Static content first - System prompts, persona descriptions, and reference documents should come before any dynamic content. The cache is prefix-based, so anything that changes between requests breaks the match.
Dynamic content last - User messages and per-request variables go at the end of the conversation, after all the static context.
Reuse the same client instance - Some providers tie caching to the connection or session. Reusing the same client helps maintain cache locality.
Check minimum token thresholds - Each provider has a minimum number of tokens before a prompt qualifies for caching. Sending short prompts will never hit cache.
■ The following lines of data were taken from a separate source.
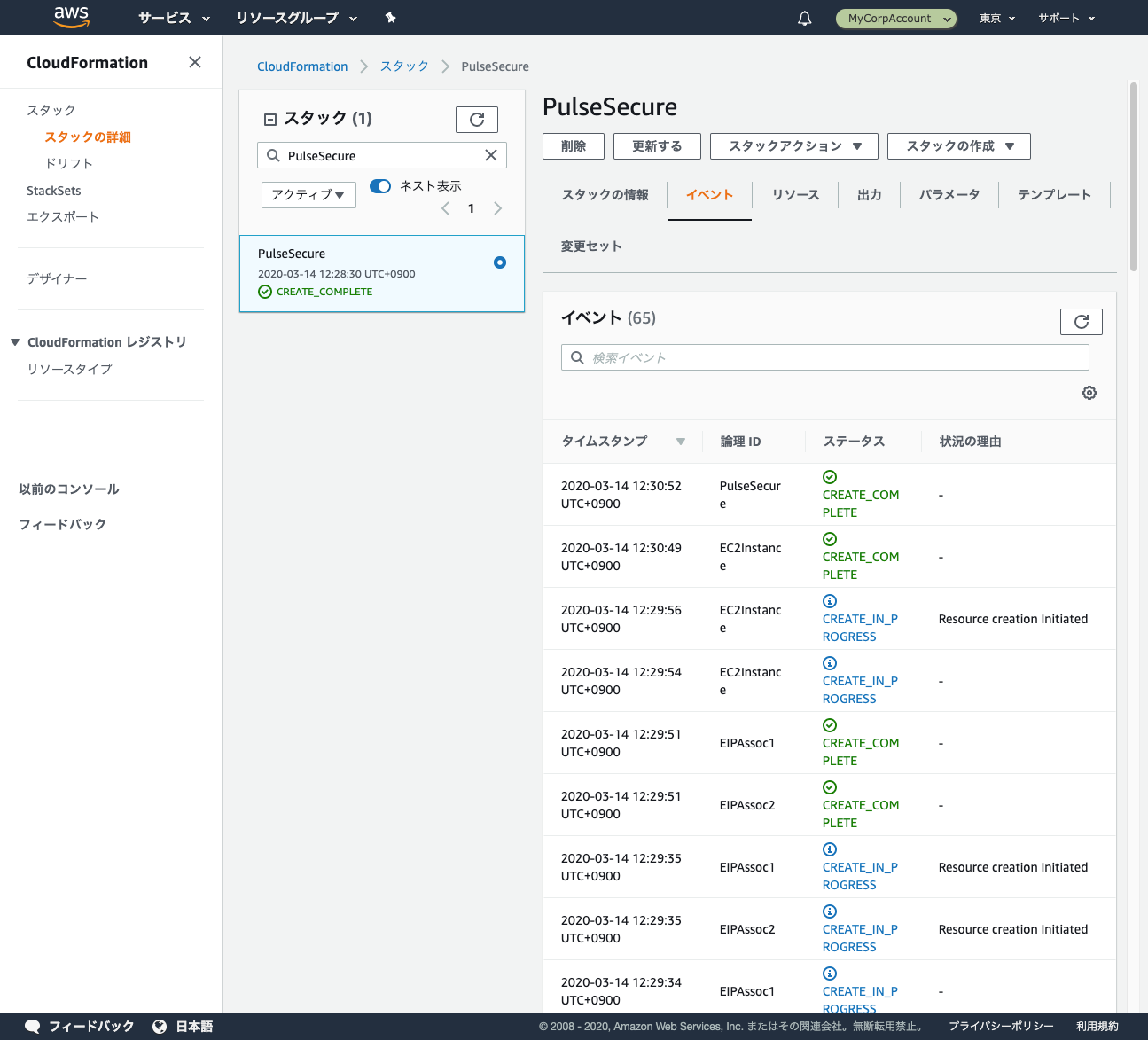Disable the ネスト表示 toggle
Image resolution: width=1148 pixels, height=1040 pixels.
tap(379, 186)
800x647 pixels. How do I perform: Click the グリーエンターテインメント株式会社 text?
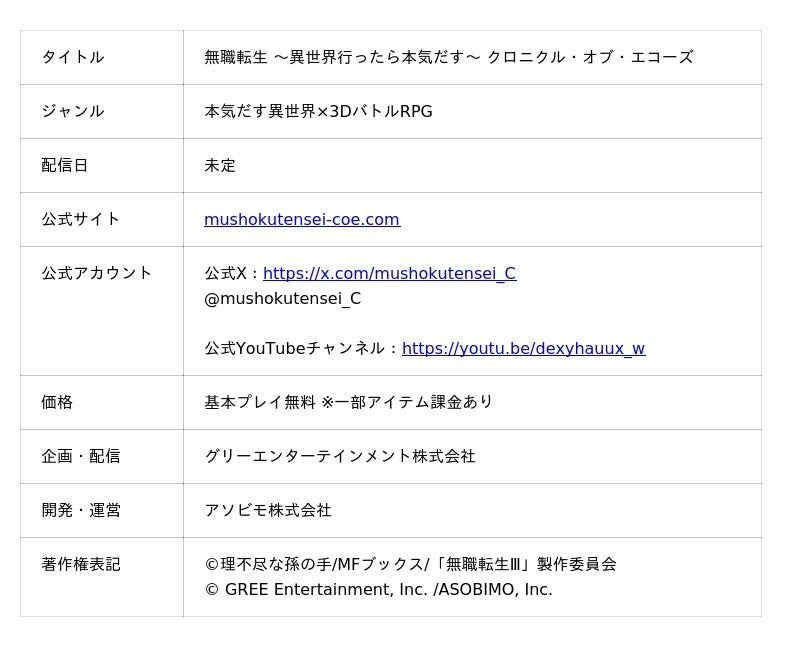pyautogui.click(x=340, y=457)
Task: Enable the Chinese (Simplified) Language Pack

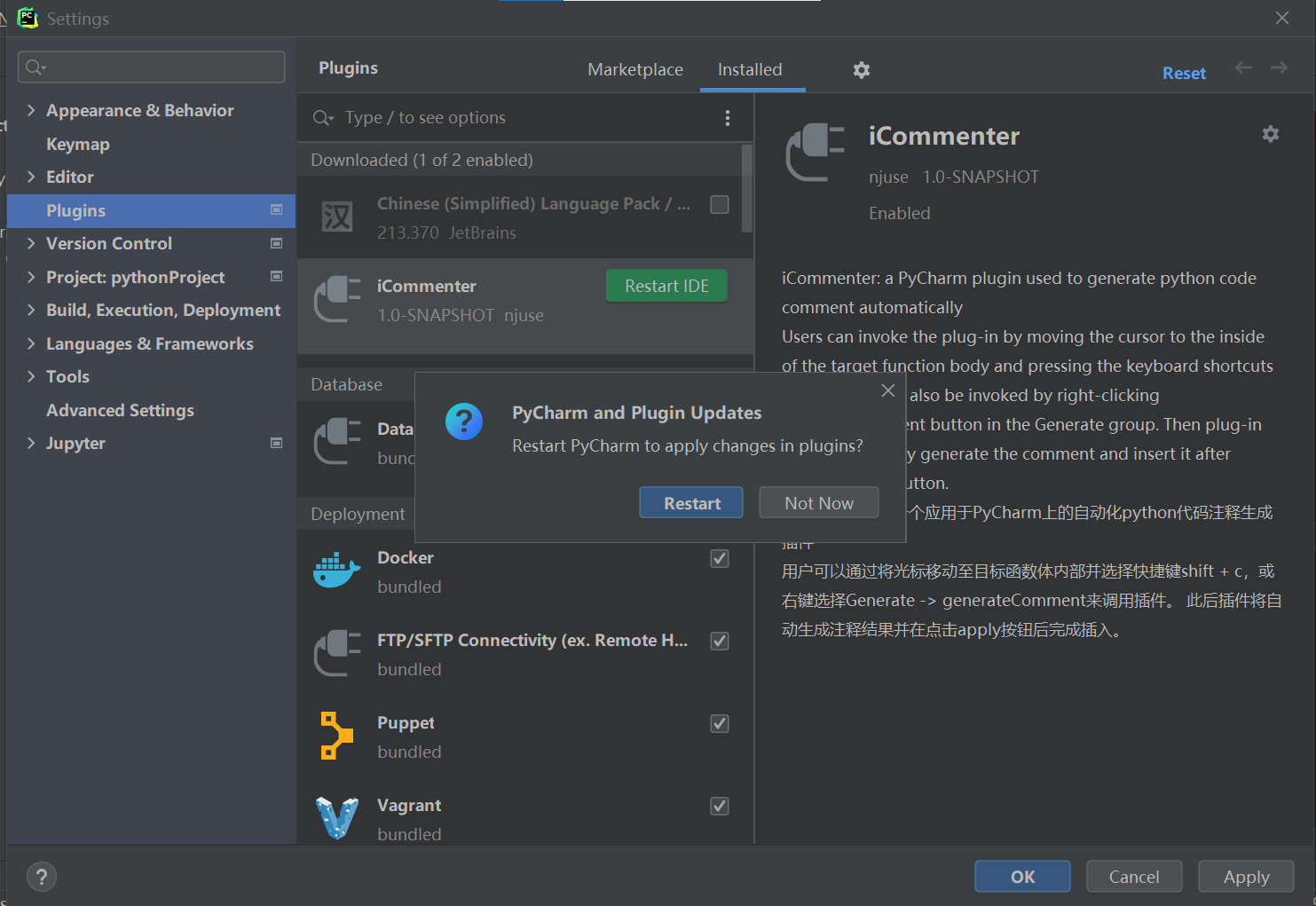Action: [719, 204]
Most models cache automatically

If a model is not listed in the sections below, it uses implicit caching - no cache_control or extra configuration needed. Just send your request normally and the provider handles caching automatically.

Anthropic Claude

Claude uses explicit caching - you opt in by adding cache_control to your request. Cache reads are billed at 0.1x the normal input price, making it very cheap to reuse long context across turns.

Type	Price
Cache write (5-minute TTL)	1.25x input price
Cache write (1-hour TTL)	2x input price
Cache read	0.1x input price

Claude supports two caching modes:

Automatic - Add cache_control at the top level of the request body. The API automatically places the cache breakpoint at the last cacheable block and shifts it forward as the conversation grows. Best for multi-turn chat.
Explicit breakpoints - Add cache_control directly inside individual content blocks. Up to four breakpoints per request. Best for caching specific large content like RAG chunks, documents, or character cards.

Responses API

The Responses API only supports automatic caching via top-level cache_control. Explicit per-block cache breakpoints are not exposed through the Responses API - use the Chat Completions or Anthropic Messages API if you need fine-grained breakpoints.
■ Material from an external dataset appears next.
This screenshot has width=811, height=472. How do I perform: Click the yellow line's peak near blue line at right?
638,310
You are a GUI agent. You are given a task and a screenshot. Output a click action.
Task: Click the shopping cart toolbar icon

Minimum token requirements

Each model has a minimum cacheable prompt length. Prompts shorter than the minimum will not be cached.

Min Tokens	Models
4,096	Claude Opus 4.8, Claude Opus 4.7, Claude Opus 4.6, Claude Opus 4.5, Claude Haiku 4.5
1,024	Claude Sonnet 4.6, Claude Sonnet 4.5, Claude Opus 4.1, Claude Opus 4, Claude Sonnet 4

Cache TTL options

5 minutes (default): "cache_control": { "type": "ephemeral" }
1 hour: "cache_control": { "type": "ephemeral", "ttl": "1h" }

The 1-hour TTL has a higher write cost (2x vs 1.25x) but keeps the cache alive longer, useful for long sessions where users take breaks between turns. For short burst sessions, the default 5-minute TTL is usually cheaper overall.

Examples

Automatic caching (recommended for multi-turn conversations)

Add cache_control at the top level of the request. The API will figure out where to place the breakpoint automatically and keep advancing it as the conversation grows - no changes needed per turn.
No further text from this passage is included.